A Northern Territory football player who fractured a man’s skull at a Darwin nightclub will spend the next seven months behind bars.
Key points:
- NTFL player Simon Bates will serve seven months in jail as part of a two-year partially suspended prison sentence
- His victim suffered a fractured skull and brain bleeding
- Judge Therese Austin said reports showed Bates had “good prospects” of rehabilitation
Former Wanderer’s vice-captain Simon Gordon Bates was found guilty of aggravated assault earlier this year, after breaking a man’s eye socket near the dance floor at Mayberry nightclub in November 2021.
The 30-year-old appeared in Darwin Local Court on Tuesday, where Judge Therese Austin handed down a partially suspended two-year prison sentence.
She ordered Bates to serve seven months in prison, followed by 17 months of strict conditions upon his release.
Judge Austin said the violent nightclub altercation had left a 21-year-old man with a fractured skull and brain bleeding, which rendered him unable to work for three months.
“This is an example of how catastrophic punching someone in this manner — especially if they have tasted alcohol — [can be],” she said.
“They might fall very heavily to the ground.
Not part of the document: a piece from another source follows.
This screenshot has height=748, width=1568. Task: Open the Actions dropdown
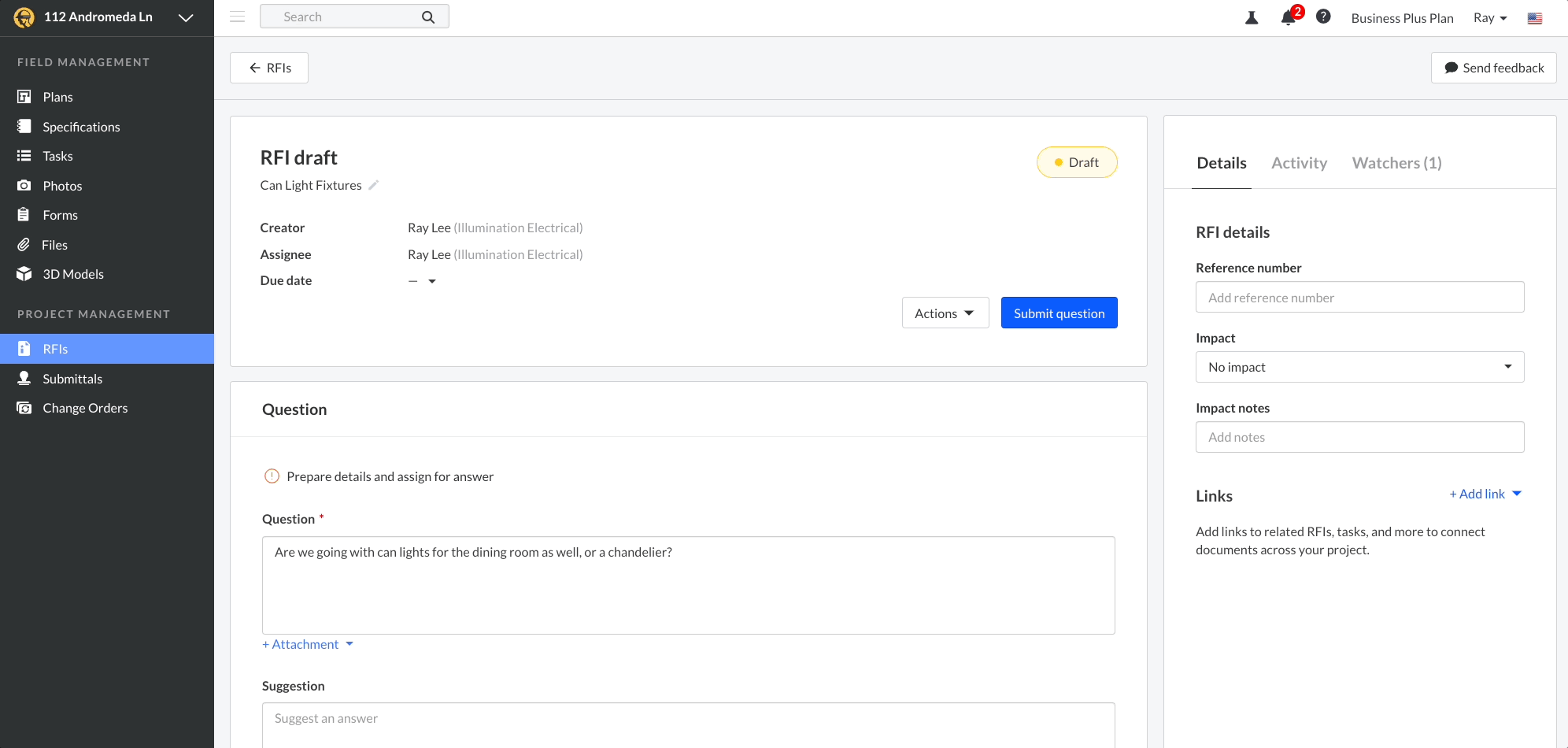click(945, 313)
I don’t know if that’s what’s happened in this case, but it can cause such serious injuries.”
She said the victim suffered from “constant headaches and severe pain”, as well as anxiety.
“Emotionally, the victim has described that he has lost confidence in himself and others,” she said.
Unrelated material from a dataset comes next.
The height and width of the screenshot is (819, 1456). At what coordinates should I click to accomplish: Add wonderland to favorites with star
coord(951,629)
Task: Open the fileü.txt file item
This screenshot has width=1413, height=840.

“He gets very anxious and scared when he’s around other people.”
Judge Austin told the court that Bates had initially pleaded not guilty to the charge, instead arguing he had acted in self-defence after being provoked — a claim she rejected “outright”.
“I found that the assault was an attack by you in a nightclub and that you were the aggressor, that you did punch him twice in the face in quick succession,” she told the court.
She also said she did not believe Bates had shown genuine remorse for his actions.
“I’m not really of the view that I have any evidence before me that Mr Bates was particularly remorseful for his conduct,” she said.
Judge Austin said Bates had been diagnosed with a series of psychiatric conditions including bipolar disorder, and that he had experienced long-term anger management issues.
However, she said he still had “good prospects of rehabilitation if he continues to engage with his medical practitioners”.
She also said she had taken into account his “prowess on the footy field” as a “positive pro-social matter”.